Living a meaningful and happy life seems like a lifelong struggle. Not only is it hard to define (What is happiness? When can we say we have become “happy?” Is it a constant state or a fleeting moment?) but once we have even the tiniest hint of what direction we should follow, the road there seems treacherous and very “unhappy-like.”
How can we take the reigns on the subject and really dig into what it means to live meaningfully?
By focusing on the medium by which we live: Experience.
“I’m sorry, we are just looking for someone with more experience in this industry.”
How many times have you heard that line or something like it, or even heard stories from friends that had to deal with it?
When we typically think of “experience” we think of it in this way: Experience as related to knowledge regarding some topic or area. We want more experience in our field and want to gain the expertise to handle all the tough situations that may come our way.
In short, we tend to think of experience as being gathered up, like points in a video game and once we reach enough experience we gain that level needed to progress to the next level (that managerial position).
While thinking of experience this way isn’t wrong, another aspect of experience is forgotten or ignored: Experience as a medium.

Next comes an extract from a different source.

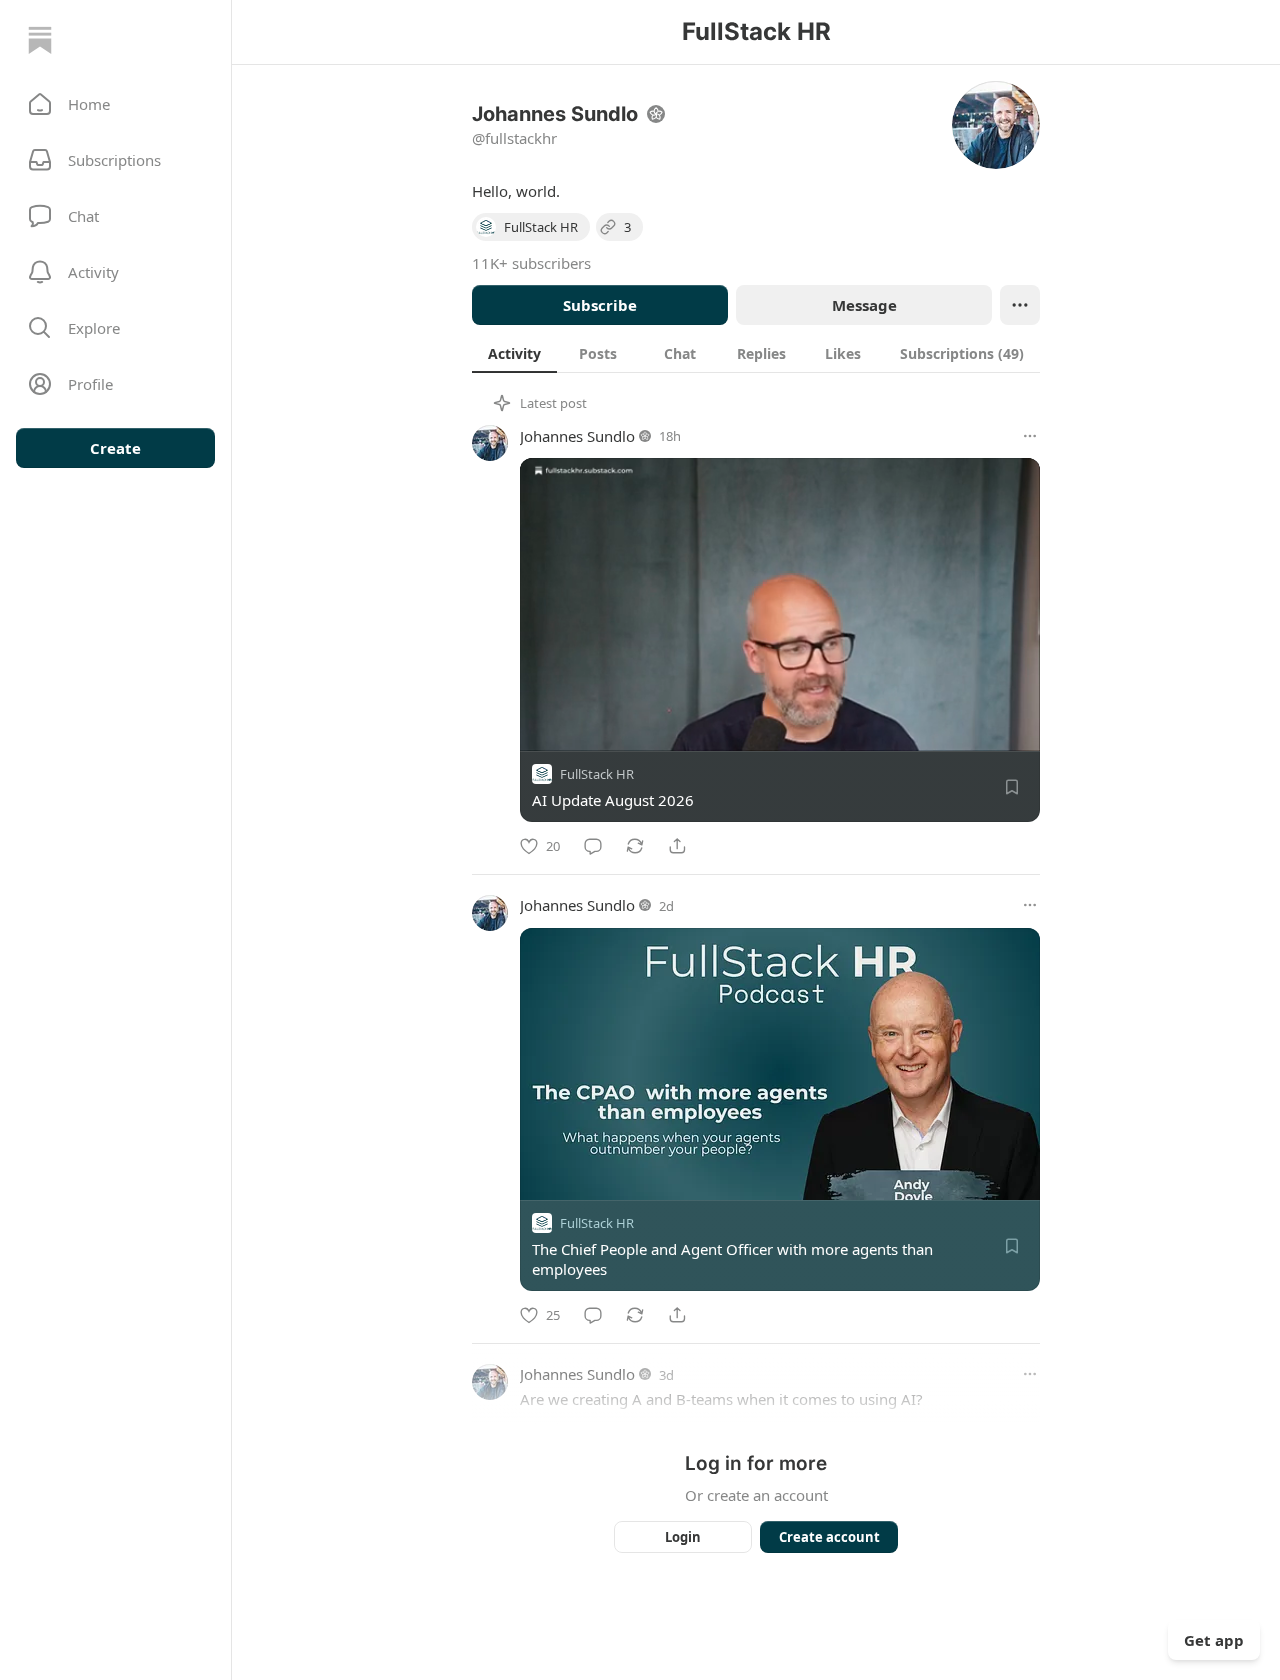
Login (683, 1537)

Swimming Through Daily Life
“Consciousness, then, does not appear to itself chopped up in bits. Such words as ‘chain’ or ‘train’ do not describe it fitly as it presents itself in the first instance. It is nothing jointed; it flows. A ‘river’ or a ‘stream’ are the metaphors by which it is most naturally described. In talking of it hereafter let us call it the stream of thought, of consciousness, or of subjective life.” ~ William James, The Principles of Psychology
Experiencing the world is an ongoing process, occurring when we are conscious. We don’t tend to think of sleeping as experiencing the world. It’s an active movement throughout daily life.
Our mind is constantly working to make sense of what is going on around us, solve problems, plan ahead, reflect, along with a multitude of other things.

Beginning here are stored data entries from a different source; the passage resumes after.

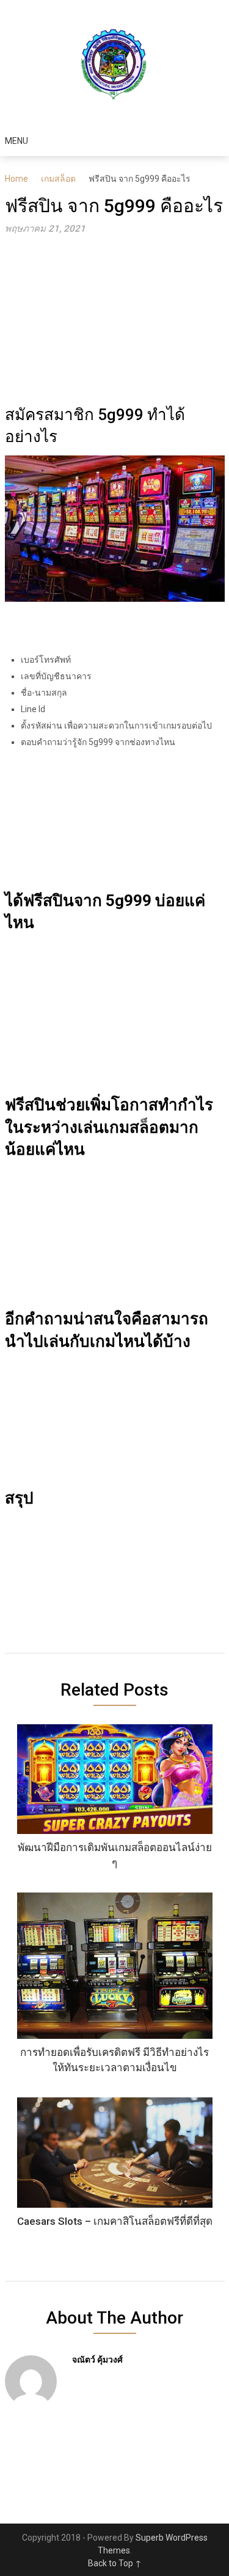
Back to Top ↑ (115, 2563)
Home (16, 179)
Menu (16, 141)
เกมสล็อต (58, 179)
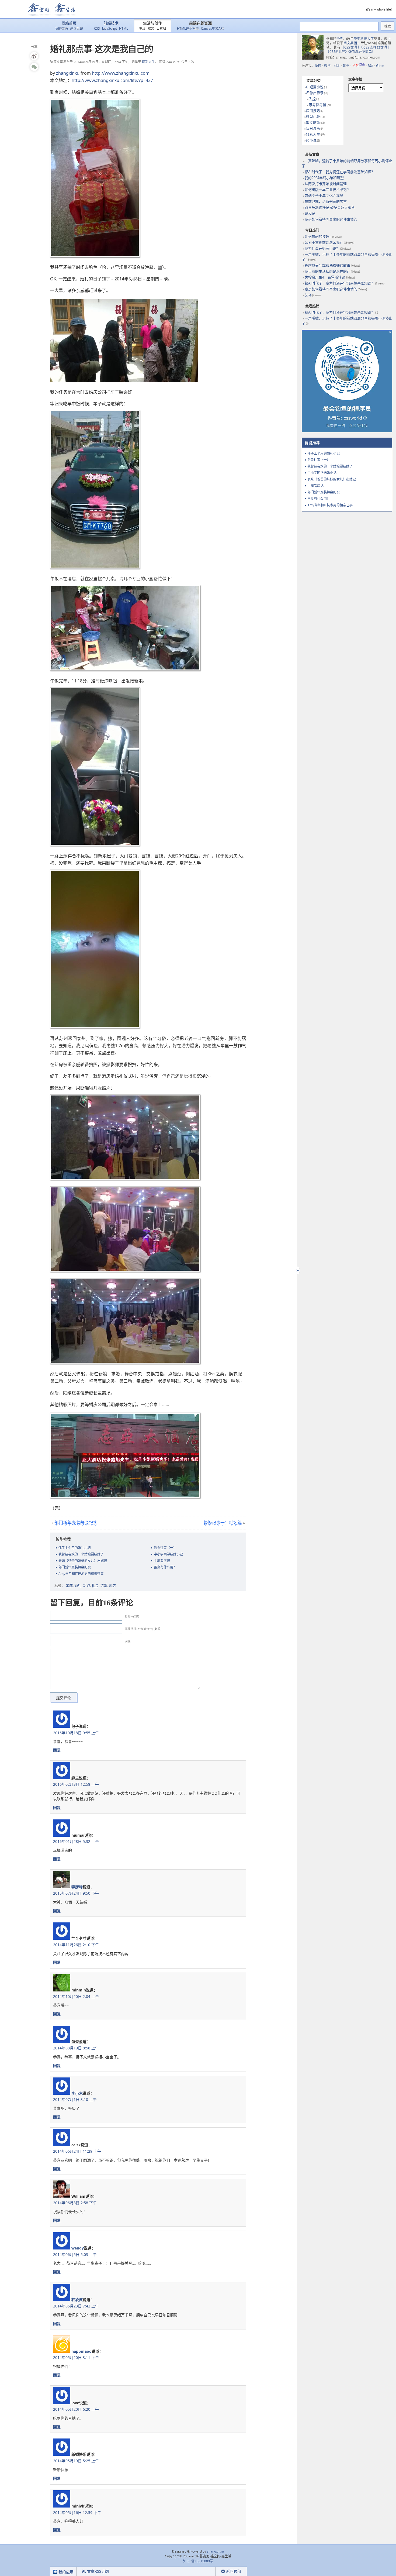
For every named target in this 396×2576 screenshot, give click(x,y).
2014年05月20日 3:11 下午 (76, 2357)
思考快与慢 (317, 105)
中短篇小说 (315, 87)
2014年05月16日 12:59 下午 (77, 2512)
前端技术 (111, 23)
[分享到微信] (34, 67)
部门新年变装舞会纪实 (76, 1523)
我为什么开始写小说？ (322, 248)
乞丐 (308, 295)
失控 (312, 99)
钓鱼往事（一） (165, 1547)
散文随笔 (313, 123)
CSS (97, 28)
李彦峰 (77, 1886)
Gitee (380, 65)
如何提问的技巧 (317, 237)
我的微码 (61, 28)
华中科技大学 (364, 38)
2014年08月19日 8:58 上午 (76, 2048)
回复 (57, 1750)
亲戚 (69, 1585)
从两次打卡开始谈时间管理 (326, 184)
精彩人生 (148, 62)
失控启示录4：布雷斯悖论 (325, 277)
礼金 (95, 1585)
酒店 (112, 1585)
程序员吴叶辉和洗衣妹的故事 (327, 265)
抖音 (358, 65)
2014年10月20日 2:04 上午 (76, 1996)
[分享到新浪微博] (34, 56)
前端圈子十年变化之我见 (324, 196)
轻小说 (311, 140)
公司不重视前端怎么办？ (324, 243)
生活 (142, 28)
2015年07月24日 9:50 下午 (76, 1893)
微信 (318, 65)
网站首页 (69, 23)
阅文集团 (350, 43)
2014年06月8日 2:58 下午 (75, 2202)
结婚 (103, 1585)
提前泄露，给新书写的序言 (326, 202)
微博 (327, 65)
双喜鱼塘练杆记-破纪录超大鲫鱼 (330, 207)
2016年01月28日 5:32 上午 (76, 1841)
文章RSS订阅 (98, 2571)
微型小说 (313, 117)
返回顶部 (233, 2571)
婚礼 (77, 1585)
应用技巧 (313, 111)
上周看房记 (162, 1560)
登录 (206, 2571)
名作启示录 (315, 93)
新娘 (86, 1585)
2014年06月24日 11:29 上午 (77, 2151)
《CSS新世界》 (337, 51)
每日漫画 (313, 128)
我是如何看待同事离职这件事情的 (331, 219)
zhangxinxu (67, 73)
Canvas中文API (212, 28)
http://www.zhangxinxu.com (121, 73)
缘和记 (310, 213)
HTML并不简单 (188, 28)
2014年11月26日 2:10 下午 (76, 1944)
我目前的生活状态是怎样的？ (327, 271)
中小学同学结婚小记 (168, 1554)
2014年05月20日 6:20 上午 (76, 2409)
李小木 (77, 2093)
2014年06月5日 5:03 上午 (75, 2254)
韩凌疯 (77, 2299)
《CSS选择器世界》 (376, 47)
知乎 (346, 65)
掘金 (337, 65)
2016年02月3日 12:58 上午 (76, 1784)
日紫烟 (161, 28)
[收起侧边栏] (297, 1270)
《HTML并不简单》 (361, 51)
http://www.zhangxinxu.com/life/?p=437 (112, 80)
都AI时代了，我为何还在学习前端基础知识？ (340, 172)
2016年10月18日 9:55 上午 (76, 1732)
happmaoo (81, 2351)
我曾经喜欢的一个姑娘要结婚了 (81, 1554)
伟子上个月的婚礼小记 (74, 1547)
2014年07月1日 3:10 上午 (75, 2099)
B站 (370, 65)
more (339, 37)
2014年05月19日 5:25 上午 (76, 2460)
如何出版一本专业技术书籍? (327, 190)
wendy (77, 2248)
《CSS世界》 (351, 47)
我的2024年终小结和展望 (324, 178)
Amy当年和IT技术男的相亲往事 (81, 1573)
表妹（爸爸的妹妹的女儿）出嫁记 (82, 1560)
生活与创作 (152, 23)
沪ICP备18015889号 (198, 2561)
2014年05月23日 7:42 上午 (76, 2306)
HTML (123, 28)
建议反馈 (76, 28)
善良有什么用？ (165, 1567)
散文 (151, 28)
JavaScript (109, 28)
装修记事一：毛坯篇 (222, 1523)
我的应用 (65, 2571)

What James’ point in this passage was that even if what is really going on is something else, it seems to us that things are moving along in this fashion. This seeming movement that we are conscious of is the medium of experience.
The seeming part is very important. What is happening around us and what we are experiencing can be two different things. If I misunderstand what someone says, my experience of the situation is skewed, just like if I have a debilitating mental illness it may interfere with my ability to see things in a correct manner.
Therefore, any talk of meaningful living and happiness must include a view of experience that allows for such things to exist.
If your view of the medium by which you live is lacking, your ability to live meaningfully is hindered.
Focusing On The Right Kinds Of Experience
According to this Scientific American article from Jun 11, 2015, people who tend to focus on using their money to seek experiences are happier than those who only seek out goods or items to buy.
This does tend to be an intuition of ours already. Travel sounds much more exotic and adventurous than buying the newest season of Game of Thrones off of Amazon, no matter how good the show it. But why is this so? Travel can cause such anxiety. Concerts are so loud. Going to a great dinner with friends really cuts into Netflix time.
The article hits the nail right on the head I think, right here:
Thomas D. Gilovich and his colleagues posits that the benefits may derive from the fact that experiences inherently involve more social relationships and tend to be more entwined with a person’s identity—there may a satisfaction in defining ourselves through doing.
Experiences are like a mirror sometimes. They show us our true selves, good or bad. Turns out I wasn’t quite as good at singing as I thought, a hard lesson taught by Karaoke Night.
They can show us just how unprepared we are to take some things on; just how much more we need to learn. But they also teach us great things about who we are. How we learn, how we think, how we feel about certain things and what kind of person we like being.
The really great experiences provide us with the emotional content necessary to connect who we are to the life we are living. Sometimes that identity doesn’t match up with what we are doing, but the light has been shed on the issue and we are more capable than before of making a change for the good.
While the article at SciAm focuses on money as the tool by which to gain some experiences, it’s not the only one we have.
Personal projects can also set you up for these kinds of great experiences, and money is not always a big issue with them. If you want to draw better grab some paper and pencils and get to work. Keep at it long enough and you will end up with something you can be proud of, the experience of creating something wonderful.
Experience is the medium by which we consciously move throughout the day and in the gathering of great experiences our identity is shaped. We find out who we are by getting out in the world and doing things. Merely gathering things does nothing for us in the long run, unless these things are the means by which greater experiences can be attained.
Don’t get me wrong, though. Merely going out and jumping at the chance to do everything without really digging into it is pointless. Sometimes you have to dive deep into the pool and hang out there for a bit, even if the pressure is causing your head to feel like its being smashed. Some of the greatest experiences are years in the making, small steps here and there. Bigger steps every once in a while.
Sprinkling in smaller experiences around truly great ones makes for great living, and while happiness might still be a muddled topic, at least we have a place to start.